You just need to maximize the profit that you can achieve after doubling the amount. No need to check for other conditions. So you can simply find the difference between the sale on ith day if you double and if you don't. Then sort the values in non increasing order and take the doubled values for the first f and the actual values for the rest.

Here is the link for the code : this

Also, I think the problem with your code is that you are not checking for f maximum profits, but for f maximum values (both are different). Hence you are getting a WA verdict.

Hope it helps!

Thank you!

$$$1$$$. I assumed that if a pair has products more than customers, there's no need to double.

$$$2$$$. then I added the products I that could be sold (doubled and took the $$$min$$$).

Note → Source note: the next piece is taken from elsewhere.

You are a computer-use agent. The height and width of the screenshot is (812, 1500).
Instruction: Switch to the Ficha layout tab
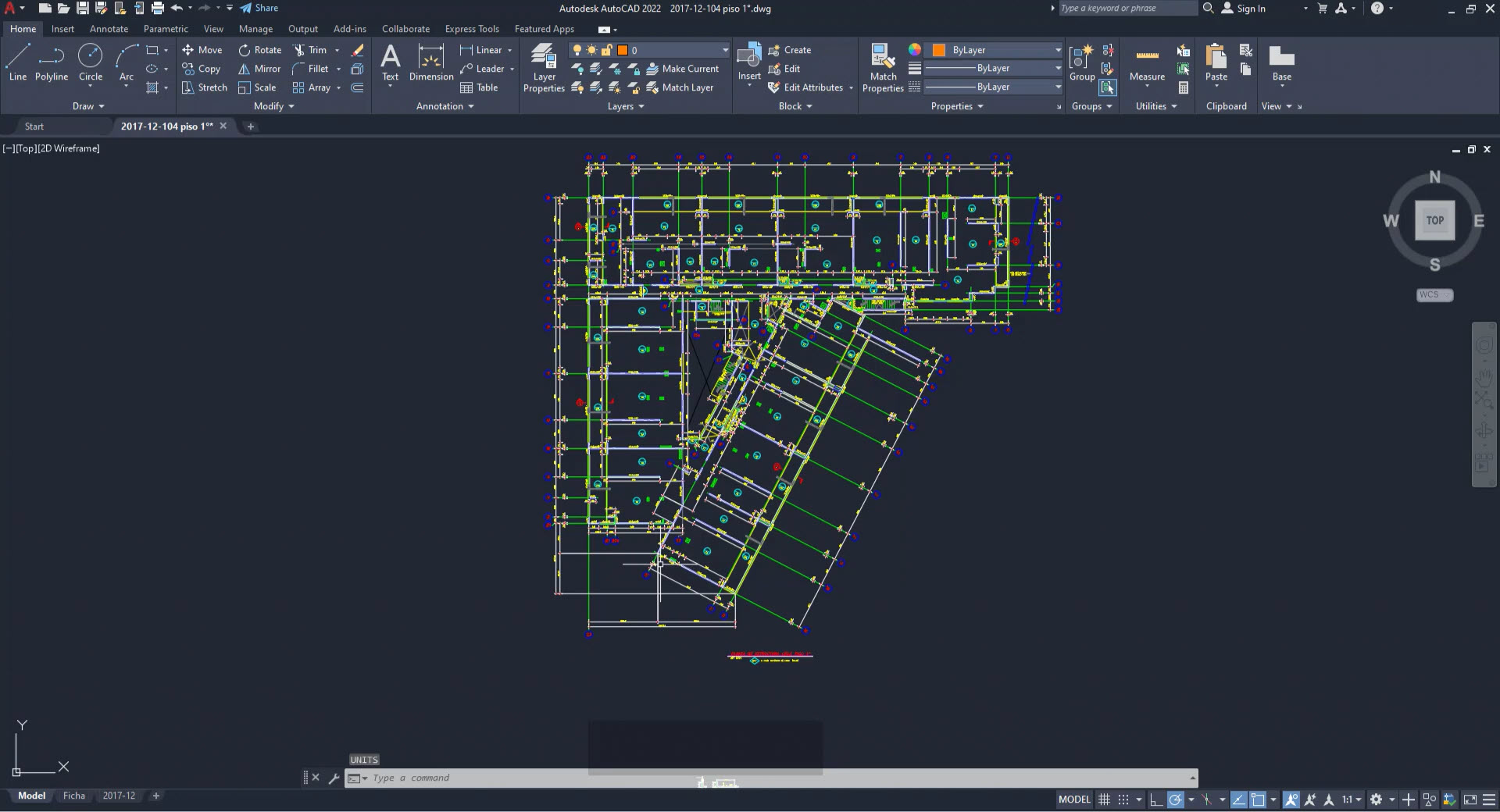pyautogui.click(x=74, y=796)
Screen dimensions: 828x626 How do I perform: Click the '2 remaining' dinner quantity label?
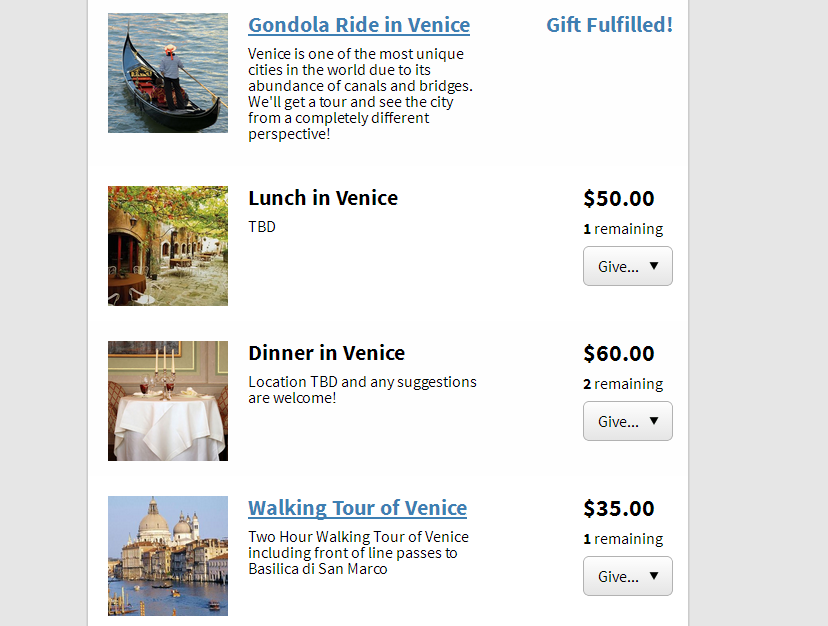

$$$3$$$. then I sorted these values for the $$$max$$$ to be first.

$$$4$$$. iterate over the vector and took the first K (which are $$$max$$$).

$$$5$$$. for the rest element of the vector I took the the $$$min$$$ because I cannot double anymore.

Would you please specify in any point I'm wrong?, and would you please give me a test case with small input that demonstrate the mistake in my code, because I'm still thinking if this problem appeared while I'm in contest, this would be the very first way I think of. I tried to implement the solution exactly as the problem says. Another time thanks for helping

The first assumption is correct because doubling in the first case gives no profit.

The second point is also correct.

The problem comes in the third step :

Take this test case for example :

2 1

4 9

6 9

your code will give output 13 but the answer is 17 (check for yourself). The wrong answer is because you are checking for max value. Instead of this check for max profit you can receive -> for 4 it is 4 and for 6 is 3. So you will double 4 instead of 6, even if the latter gives more value when doubled (9 compared to 8).

I hope this clears your doubt.

For the first pair, there's no need to double. for the second you can double $$$4$$$ and get $$$min(2\cdot 4, 9) = 8$$$, for the last $$$min(2\cdot 6, 9) = 9$$$, giving total of $$$1+8+9=18$$$. (this for $$$k=3$$$).

I've tried this test on both of our codes, for $$$k = 3, 2$$$ it gives the same result, but for $$$k = 1$$$ yours gives $$$15$$$, mine gives $$$14$$$. I may be stupid, but why are subtracting the

`min(f, s)`

from`min(2*f, s)`

?, wouldn't the answer be just`min(2*f, s)`

as we doubled already?Firstly in the above test case 2 1 represents n and f respectively

I am subtracting min(f, s) to calculate the profit. It represents the difference between the cases when I am doubling on that day on compared to when I am not doubling it.

That's why while adding to the answer I am again adding min(f, s). If we just keep v.first as min(2*f, s), it means we are sorting the days based on maximum value and not on maximum profit. That is the main cause of the wrong final answer. By keeping the v.first as min(2*f, s) — min(f, s), I am sorting the days based on highest profit.

Oooh!, I see, what I'm missing is that how to calculate the profit, I've just calculated the number of products that could be sold.

Thank you so much!

Glad you understood!

I was just practicing this problem and was so stuck, but your comments really helped AnikateKoul :)